== MATERIAL FOR THIS TASK
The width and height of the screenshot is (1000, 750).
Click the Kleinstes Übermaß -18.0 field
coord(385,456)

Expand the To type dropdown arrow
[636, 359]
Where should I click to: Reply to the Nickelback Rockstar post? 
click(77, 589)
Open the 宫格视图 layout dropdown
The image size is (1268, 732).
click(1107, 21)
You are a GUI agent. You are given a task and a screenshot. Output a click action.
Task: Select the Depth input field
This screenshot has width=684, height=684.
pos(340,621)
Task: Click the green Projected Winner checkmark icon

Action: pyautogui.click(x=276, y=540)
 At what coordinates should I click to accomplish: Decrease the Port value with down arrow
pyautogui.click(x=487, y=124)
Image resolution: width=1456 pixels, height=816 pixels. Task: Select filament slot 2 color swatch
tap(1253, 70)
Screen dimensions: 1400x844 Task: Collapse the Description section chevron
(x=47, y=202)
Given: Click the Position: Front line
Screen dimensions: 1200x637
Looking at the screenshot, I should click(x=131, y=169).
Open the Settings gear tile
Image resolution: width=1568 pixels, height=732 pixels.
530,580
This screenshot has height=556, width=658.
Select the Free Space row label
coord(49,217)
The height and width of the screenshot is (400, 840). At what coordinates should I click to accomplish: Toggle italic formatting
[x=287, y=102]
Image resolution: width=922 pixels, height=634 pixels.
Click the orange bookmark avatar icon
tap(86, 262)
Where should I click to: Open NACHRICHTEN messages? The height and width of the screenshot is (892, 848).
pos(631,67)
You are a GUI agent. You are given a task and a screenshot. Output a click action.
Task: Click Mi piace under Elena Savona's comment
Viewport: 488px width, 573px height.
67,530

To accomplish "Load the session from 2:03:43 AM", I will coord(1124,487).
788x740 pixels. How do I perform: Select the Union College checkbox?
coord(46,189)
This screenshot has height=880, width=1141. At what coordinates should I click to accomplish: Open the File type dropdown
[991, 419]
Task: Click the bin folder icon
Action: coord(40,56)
====
- [TASK TO CARRY OUT]:
Recast the records above as a Markdown table with the columns Number and Record line, giving each non-blank line its own numbered row. Leave out the blank lines.

- [SOLUTION TO THIS EXERCISE]:
| Number | Record line |
|---|---|
| 1 | The width and height of the screenshot is (1000, 750). |
| 2 | Click the Kleinstes Übermaß -18.0 field |
| 3 | coord(385,456) |
| 4 | Expand the To type dropdown arrow |
| 5 | [636, 359] |
| 6 | Where should I click to: Reply to the Nickelback Rockstar post?  |
| 7 | click(77, 589) |
| 8 | Open the 宫格视图 layout dropdown |
| 9 | The image size is (1268, 732). |
| 10 | click(1107, 21) |
| 11 | You are a GUI agent. You are given a task and a screenshot. Output a click action. |
| 12 | Task: Select the Depth input field |
| 13 | This screenshot has width=684, height=684. |
| 14 | pos(340,621) |
| 15 | Task: Click the green Projected Winner checkmark icon |
| 16 | Action: pyautogui.click(x=276, y=540) |
| 17 |  At what coordinates should I click to accomplish: Decrease the Port value with down arrow |
| 18 | pyautogui.click(x=487, y=124) |
| 19 | Image resolution: width=1456 pixels, height=816 pixels. Task: Select filament slot 2 color swatch |
| 20 | tap(1253, 70) |
| 21 | Screen dimensions: 1400x844 Task: Collapse the Description section chevron |
| 22 | (x=47, y=202) |
| 23 | Given: Click the Position: Front line |
| 24 | Screen dimensions: 1200x637 |
| 25 | Looking at the screenshot, I should click(x=131, y=169). |
| 26 | Open the Settings gear tile |
| 27 | Image resolution: width=1568 pixels, height=732 pixels. |
| 28 | 530,580 |
| 29 | This screenshot has height=556, width=658. |
| 30 | Select the Free Space row label |
| 31 | coord(49,217) |
| 32 | The height and width of the screenshot is (400, 840). At what coordinates should I click to accomplish: Toggle italic formatting |
| 33 | [x=287, y=102] |
| 34 | Image resolution: width=922 pixels, height=634 pixels. |
| 35 | Click the orange bookmark avatar icon |
| 36 | tap(86, 262) |
| 37 | Where should I click to: Open NACHRICHTEN messages? The height and width of the screenshot is (892, 848). |
| 38 | pos(631,67) |
| 39 | You are a GUI agent. You are given a task and a screenshot. Output a click action. |
| 40 | Task: Click Mi piace under Elena Savona's comment |
| 41 | Viewport: 488px width, 573px height. |
| 42 | 67,530 |
| 43 | To accomplish "Load the session from 2:03:43 AM", I will coord(1124,487). |
| 44 | 788x740 pixels. How do I perform: Select the Union College checkbox? |
| 45 | coord(46,189) |
| 46 | This screenshot has height=880, width=1141. At what coordinates should I click to accomplish: Open the File type dropdown |
| 47 | [991, 419] |
| 48 | Task: Click the bin folder icon |
| 49 | Action: coord(40,56) |